Scraping Google Translate

Instead of going through the hassle of the Google Translate API, I was thinking of just scraping Google Translate's page (example: https://translate.google.ca/?hl=en&tab=wT#en/el/hello), but the https://translate.google.ca/robots.txt has the following:

User-agent: Mediapartners-Google*
Disallow:

User-agent: *
Disallow: /?
Allow: /?hl=
Disallow: /?hl=&
Allow: /?hl=
&sl=
Disallow: /?hl=&sl=&
Allow: /?hl=&tl=
Disallow: /?hl=
&tl=&
Allow: /?hl=
&sl=&tl=
Disallow: /?hl=
&sl=&tl=&
...

which makes me think that I am not allowed to scrape what I want. Am I right?
If so, and if I DO choose to scrape it, will Google block my IP?
If I'm reading this wrong and I AM allow to scrape it, should I put in a delay between requests, or can I just shoot thousands of requests at it a second. What's best practice? I'm new to this.

Nicholas

Robot.txt are files for Search Engines index or not the contents. It's only used for telling to Robots what are allowed or disallow. It's only used for this purpose.

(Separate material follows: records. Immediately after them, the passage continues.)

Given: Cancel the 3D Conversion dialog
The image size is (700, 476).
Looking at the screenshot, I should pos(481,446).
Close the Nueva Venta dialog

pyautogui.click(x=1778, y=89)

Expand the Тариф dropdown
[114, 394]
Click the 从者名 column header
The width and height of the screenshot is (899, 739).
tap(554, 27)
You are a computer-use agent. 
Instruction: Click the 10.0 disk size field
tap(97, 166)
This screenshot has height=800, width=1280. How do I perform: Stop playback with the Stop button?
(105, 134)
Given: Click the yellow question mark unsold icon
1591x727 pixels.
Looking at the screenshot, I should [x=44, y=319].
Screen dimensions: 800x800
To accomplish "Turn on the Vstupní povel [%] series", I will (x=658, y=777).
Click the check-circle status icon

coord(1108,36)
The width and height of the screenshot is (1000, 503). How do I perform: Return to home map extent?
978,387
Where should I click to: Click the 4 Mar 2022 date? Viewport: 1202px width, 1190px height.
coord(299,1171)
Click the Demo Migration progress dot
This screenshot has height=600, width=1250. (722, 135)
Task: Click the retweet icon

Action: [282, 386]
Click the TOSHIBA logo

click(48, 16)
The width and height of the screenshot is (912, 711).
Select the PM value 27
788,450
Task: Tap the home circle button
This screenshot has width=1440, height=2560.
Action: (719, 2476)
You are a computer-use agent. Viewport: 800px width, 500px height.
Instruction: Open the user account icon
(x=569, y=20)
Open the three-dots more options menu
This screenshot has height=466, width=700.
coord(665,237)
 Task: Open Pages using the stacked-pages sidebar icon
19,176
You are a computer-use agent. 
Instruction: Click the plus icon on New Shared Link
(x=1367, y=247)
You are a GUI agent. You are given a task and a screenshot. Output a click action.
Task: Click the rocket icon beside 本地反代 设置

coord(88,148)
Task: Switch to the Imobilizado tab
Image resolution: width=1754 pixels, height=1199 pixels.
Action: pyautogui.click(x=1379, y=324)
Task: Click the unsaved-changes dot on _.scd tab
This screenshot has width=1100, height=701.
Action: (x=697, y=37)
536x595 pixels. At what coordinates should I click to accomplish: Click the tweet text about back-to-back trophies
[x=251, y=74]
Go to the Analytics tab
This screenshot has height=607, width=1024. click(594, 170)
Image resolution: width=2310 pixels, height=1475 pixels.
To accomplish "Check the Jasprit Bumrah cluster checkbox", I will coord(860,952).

I understand that, but in the Robots.txt file, it lists: Disallow: /?hl=*&. The URL that I want to scrape is https://translate.google.ca/?hl=en&tab=wT#en/el/hello. Does that not mean that I am not allowed to scrape that page?

Hi!

WebScraper works as it's someone (alive) that opens a page, and reads it. Once scrape is complete, it just shuts the tab opened for scrape.

My question is about general web scraping, not about this software specifically. So far, the answers to my question have not be helpful.

Like i told you, the robot.txt are not related to scapping. It's related to indexing a website on the searching engine. Regarding scrapping Translate from Google; it's not something you can scrape at my opinion. You need to enter text data in the translation side and it's translate "live" in other selected language. Like iconoclast said, any kind of scrapper are made for recording any datas on webpage that are visible by scrolling some URL and pagination. I'm not sure scrapping tools will do i what you expect.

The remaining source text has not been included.